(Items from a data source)
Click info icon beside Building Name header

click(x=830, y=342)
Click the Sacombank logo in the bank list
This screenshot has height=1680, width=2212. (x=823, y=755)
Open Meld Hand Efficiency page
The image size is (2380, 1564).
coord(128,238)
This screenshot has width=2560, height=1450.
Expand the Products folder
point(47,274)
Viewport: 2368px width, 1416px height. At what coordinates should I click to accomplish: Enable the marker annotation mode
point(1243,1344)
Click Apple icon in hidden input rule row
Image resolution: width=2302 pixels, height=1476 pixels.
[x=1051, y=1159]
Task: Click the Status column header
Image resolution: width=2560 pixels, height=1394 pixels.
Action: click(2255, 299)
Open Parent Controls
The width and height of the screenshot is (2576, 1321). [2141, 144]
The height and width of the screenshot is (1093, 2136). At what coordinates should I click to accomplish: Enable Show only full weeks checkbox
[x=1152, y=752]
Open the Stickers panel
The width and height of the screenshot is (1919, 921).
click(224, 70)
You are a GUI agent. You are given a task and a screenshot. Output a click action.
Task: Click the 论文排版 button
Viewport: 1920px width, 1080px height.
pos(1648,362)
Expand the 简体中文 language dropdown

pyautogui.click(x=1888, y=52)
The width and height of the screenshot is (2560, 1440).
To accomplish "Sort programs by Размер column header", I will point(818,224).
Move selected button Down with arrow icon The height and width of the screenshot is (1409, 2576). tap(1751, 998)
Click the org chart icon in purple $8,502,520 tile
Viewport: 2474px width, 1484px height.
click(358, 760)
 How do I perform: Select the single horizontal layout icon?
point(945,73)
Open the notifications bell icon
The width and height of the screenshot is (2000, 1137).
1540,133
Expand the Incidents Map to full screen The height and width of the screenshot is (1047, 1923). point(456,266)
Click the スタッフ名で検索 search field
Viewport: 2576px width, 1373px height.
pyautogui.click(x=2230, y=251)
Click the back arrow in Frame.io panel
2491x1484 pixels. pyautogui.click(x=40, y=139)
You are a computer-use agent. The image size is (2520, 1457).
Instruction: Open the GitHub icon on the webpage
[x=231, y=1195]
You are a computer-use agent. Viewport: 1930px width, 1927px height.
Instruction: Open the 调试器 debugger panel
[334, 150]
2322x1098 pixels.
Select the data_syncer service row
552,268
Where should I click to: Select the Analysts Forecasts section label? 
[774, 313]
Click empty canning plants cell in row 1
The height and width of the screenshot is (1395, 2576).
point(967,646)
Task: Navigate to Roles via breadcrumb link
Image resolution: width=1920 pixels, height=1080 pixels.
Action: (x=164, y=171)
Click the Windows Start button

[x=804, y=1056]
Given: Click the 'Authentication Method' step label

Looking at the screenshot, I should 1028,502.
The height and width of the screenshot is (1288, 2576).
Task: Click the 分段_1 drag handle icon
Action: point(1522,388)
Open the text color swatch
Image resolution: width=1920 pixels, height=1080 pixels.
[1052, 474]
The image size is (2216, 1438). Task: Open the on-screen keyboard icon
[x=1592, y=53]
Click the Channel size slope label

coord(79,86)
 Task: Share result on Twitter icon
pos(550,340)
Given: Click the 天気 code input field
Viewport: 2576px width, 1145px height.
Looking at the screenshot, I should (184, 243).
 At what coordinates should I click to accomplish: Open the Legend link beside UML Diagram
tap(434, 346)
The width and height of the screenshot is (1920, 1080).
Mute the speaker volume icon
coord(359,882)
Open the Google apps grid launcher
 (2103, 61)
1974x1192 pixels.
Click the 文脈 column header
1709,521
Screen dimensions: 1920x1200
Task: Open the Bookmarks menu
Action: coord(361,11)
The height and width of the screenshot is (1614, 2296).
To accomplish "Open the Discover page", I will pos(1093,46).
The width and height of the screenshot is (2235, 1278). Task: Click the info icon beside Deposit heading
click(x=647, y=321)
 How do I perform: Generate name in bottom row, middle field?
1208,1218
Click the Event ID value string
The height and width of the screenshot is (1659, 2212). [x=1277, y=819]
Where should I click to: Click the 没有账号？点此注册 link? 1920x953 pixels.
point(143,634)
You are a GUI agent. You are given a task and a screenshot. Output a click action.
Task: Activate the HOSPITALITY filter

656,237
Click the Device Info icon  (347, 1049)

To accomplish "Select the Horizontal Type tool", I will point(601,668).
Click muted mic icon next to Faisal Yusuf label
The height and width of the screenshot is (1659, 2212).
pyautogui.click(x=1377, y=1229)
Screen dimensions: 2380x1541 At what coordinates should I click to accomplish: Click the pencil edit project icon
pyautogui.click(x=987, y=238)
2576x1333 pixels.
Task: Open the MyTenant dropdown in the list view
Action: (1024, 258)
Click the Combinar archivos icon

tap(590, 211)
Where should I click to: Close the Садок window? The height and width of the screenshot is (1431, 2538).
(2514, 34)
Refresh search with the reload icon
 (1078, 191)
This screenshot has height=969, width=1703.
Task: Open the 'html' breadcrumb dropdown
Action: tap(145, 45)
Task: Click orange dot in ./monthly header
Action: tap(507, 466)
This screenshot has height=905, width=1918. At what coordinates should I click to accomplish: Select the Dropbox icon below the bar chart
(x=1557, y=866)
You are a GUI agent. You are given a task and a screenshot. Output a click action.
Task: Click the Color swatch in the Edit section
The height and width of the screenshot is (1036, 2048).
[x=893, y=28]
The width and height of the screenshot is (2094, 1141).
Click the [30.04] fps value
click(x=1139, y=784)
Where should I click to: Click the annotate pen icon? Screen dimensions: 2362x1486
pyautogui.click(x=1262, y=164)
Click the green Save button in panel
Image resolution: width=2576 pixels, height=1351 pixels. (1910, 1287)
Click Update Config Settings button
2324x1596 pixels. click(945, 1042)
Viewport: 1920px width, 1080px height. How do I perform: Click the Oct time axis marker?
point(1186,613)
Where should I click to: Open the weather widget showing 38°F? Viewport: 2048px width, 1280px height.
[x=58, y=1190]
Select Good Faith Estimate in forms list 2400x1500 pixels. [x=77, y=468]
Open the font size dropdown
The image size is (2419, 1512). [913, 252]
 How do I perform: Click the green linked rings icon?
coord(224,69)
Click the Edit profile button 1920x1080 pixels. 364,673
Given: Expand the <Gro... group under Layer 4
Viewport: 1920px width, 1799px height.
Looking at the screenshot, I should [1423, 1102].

_Task prompt_
When a line in the data holds the word "will", show that line.

_Answer to the exercise_
To accomplish "Sort programs by Размер column header", I will point(818,224).
To accomplish "Open the Discover page", I will pos(1093,46).
To accomplish "Select the Horizontal Type tool", I will point(601,668).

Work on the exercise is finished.